Office vacancies in the U.S. are the highest they’ve been in decades, and it’s raising important questions related to the future of the workforce. According to a report published by The Wall Street Journal, as of the fourth quarter of 2023, a record 19.6% of office space in major U.S. cities remained unleased — surpassing previous highs from the 1980s and 1990s.
The data comes from a report published by Moody’s Analytics.
The rise in unoccupied office space is not just a consequence of pandemic-induced remote work trends. Experts believe that it also stems from a historical pattern of overbuilding office spaces, particularly in the 1980s and 1990s. According to The Wall Street Journal, cities like Houston, Dallas, and Austin are currently experiencing the highest vacancy rates, which is comparable to the early ’90s when Florida cities like Palm Beach and Fort Lauderdale topped the list.

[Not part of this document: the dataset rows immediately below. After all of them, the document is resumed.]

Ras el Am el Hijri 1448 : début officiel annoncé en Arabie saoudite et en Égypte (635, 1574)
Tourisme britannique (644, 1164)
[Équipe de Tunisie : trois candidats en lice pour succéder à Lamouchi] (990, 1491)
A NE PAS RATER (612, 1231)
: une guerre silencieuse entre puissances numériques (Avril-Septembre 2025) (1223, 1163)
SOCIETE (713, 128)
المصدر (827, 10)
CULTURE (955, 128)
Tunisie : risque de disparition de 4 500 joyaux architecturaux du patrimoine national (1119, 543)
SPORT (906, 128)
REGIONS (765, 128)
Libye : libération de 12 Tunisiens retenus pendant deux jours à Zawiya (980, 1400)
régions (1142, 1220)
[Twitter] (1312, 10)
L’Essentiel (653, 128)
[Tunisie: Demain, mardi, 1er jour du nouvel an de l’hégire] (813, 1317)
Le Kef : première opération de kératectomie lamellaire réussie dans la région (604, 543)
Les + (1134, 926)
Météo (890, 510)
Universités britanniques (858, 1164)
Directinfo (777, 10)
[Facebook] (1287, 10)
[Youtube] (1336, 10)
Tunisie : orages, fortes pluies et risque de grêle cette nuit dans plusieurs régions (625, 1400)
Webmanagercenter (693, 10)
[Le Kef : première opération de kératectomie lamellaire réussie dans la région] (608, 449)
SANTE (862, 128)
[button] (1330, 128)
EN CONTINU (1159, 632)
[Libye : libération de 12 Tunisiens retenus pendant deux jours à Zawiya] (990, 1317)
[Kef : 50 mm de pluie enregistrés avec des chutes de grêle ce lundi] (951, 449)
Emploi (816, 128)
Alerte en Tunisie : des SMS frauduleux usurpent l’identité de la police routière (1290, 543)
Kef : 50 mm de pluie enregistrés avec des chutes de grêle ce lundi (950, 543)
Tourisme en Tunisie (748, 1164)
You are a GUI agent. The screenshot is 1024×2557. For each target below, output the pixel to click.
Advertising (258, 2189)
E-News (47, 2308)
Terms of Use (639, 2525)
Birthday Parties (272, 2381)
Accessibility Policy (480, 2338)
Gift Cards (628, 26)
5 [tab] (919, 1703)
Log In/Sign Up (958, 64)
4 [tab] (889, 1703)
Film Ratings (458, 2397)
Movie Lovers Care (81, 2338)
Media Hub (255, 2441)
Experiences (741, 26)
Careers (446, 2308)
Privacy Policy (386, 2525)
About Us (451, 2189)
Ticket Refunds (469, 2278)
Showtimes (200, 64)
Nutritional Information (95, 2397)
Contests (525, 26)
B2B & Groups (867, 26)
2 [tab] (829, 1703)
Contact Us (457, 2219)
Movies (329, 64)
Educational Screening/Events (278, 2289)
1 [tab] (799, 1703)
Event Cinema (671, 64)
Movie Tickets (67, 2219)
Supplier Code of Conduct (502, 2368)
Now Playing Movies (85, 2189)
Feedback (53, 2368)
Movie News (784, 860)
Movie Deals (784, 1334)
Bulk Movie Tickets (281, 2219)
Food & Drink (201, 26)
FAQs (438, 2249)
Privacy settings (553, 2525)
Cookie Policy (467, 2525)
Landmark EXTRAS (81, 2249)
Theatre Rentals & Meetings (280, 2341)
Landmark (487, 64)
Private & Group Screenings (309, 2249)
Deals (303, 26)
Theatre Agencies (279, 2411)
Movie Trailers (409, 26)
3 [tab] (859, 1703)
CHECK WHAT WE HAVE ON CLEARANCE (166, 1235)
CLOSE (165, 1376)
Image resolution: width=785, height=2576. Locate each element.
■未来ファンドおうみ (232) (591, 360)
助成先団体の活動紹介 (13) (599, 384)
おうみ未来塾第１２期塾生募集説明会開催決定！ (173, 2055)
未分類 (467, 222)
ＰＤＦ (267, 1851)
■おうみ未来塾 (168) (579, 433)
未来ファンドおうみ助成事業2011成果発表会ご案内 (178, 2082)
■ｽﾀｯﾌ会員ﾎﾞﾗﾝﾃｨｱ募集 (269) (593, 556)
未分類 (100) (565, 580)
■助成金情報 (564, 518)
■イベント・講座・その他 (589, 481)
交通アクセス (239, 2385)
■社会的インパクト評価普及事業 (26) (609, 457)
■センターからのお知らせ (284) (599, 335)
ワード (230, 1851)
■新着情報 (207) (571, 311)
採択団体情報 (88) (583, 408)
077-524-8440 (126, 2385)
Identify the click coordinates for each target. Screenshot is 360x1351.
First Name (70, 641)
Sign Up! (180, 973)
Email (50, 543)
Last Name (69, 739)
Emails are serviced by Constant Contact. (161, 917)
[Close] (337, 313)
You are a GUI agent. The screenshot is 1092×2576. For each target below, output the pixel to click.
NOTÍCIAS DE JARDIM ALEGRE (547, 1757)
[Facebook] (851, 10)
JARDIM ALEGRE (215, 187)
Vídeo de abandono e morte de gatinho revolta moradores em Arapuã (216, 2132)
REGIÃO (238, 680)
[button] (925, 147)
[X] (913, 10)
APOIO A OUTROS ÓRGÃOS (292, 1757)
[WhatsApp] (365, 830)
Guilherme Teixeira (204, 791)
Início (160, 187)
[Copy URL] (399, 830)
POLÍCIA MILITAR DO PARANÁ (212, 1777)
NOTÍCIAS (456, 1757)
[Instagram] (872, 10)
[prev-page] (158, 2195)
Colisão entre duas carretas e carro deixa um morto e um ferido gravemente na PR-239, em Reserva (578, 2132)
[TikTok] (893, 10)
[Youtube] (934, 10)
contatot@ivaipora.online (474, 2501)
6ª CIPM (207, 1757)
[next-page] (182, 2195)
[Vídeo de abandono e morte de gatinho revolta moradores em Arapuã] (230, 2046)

The COVID-19 pandemic reduced the need for physical office spaces, with many companies realizing the feasibility and cost-effectiveness of remote work opportunities. Last year, hybrid work environments became the popular compromise between a return to the office and work from home arrangements.
As companies continue to embrace remote work and reduce their physical office footprint, we may see an ongoing trend this year towards smaller, more flexible workspaces. This shift will likely influence workforce dynamics, real estate strategies, and urban planning — marking a pivotal moment in how we think about and engage with our professional work environments.